After it became the rule that any given person might have two or more devices Google came up with the uid, the user id (which by their own TOS might not identify the user, so this is a bit of a misnomer; think "cross device tracking id" and the concept becomes clearer). The uid is set by serverside code, i.e. after the user logs in. Not only this allows to unify visits from multiple devices into distinct users, it also alleviates privacy concerns (since it is supposed to be only created after a users action; there are separate TOS which you have to accept if you create a user id view in the GA interface, and they stipulate that you have to secure the users agreement to use to user id feature).
So if you set the same user id in your code the sessions will be attributed to the same user, even when the cid differs; this is by design and is indeed the point of the uid.
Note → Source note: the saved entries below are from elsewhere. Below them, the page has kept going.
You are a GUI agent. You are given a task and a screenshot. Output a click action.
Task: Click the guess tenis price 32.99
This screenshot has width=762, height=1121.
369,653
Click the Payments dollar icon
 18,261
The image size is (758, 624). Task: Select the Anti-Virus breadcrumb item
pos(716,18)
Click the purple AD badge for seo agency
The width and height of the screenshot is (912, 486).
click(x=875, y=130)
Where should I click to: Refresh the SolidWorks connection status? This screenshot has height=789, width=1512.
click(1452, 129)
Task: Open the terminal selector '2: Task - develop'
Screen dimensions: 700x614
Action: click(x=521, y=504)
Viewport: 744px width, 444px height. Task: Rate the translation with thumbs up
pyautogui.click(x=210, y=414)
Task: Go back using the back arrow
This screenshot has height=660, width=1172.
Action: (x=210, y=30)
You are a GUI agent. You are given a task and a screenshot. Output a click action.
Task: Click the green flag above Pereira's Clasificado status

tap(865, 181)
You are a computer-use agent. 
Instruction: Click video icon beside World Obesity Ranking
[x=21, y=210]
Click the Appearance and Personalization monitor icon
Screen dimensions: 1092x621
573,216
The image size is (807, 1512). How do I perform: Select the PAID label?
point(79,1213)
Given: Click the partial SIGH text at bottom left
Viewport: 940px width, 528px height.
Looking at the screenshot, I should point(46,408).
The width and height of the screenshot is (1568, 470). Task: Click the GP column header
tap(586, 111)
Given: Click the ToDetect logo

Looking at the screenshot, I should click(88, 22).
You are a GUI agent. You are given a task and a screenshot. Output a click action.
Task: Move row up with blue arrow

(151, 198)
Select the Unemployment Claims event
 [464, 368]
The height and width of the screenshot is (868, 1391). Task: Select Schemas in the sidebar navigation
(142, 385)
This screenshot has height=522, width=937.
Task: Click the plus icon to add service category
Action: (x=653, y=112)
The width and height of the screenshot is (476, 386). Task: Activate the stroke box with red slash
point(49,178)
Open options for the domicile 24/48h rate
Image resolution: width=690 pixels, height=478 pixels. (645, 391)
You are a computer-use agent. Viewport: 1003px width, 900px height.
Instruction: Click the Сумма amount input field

Using Google Analytics from an Intranet

We have setup GA from an intranet, however we are not sure if everything is tracked correctly. We should be getting more unique hits/page views than GA reports.
All of our intranet users gets the same external IP address and we are not sure if this makes GA believe that all the requests are coming from the same user or a limited number of unique users at least.
How does GA determine the uniqueness of a the requests? and is there a way to provide another "unique" key if needed?
Google Analytics does not IP adresses for that purpose. It creates an id for every browser where the tracking code is run and stores it in a cookie (on browser that do not allow cookies data will still be sent but will not be grouped into user sessions, however with Universal Analytics you can choose to provide a uuid yourself).
Since you intranet users are presumably authenticated you could use the user id feature in Universal Analytics. However this should not be necessary (it was developed to recognize authenticated users across devices, so it might be useful if you users log in to different computers).
But as long as javascript is enabled and allowed to set cookies (and of course there is an internet connection) there should be no problems. IP is used for geolocation only.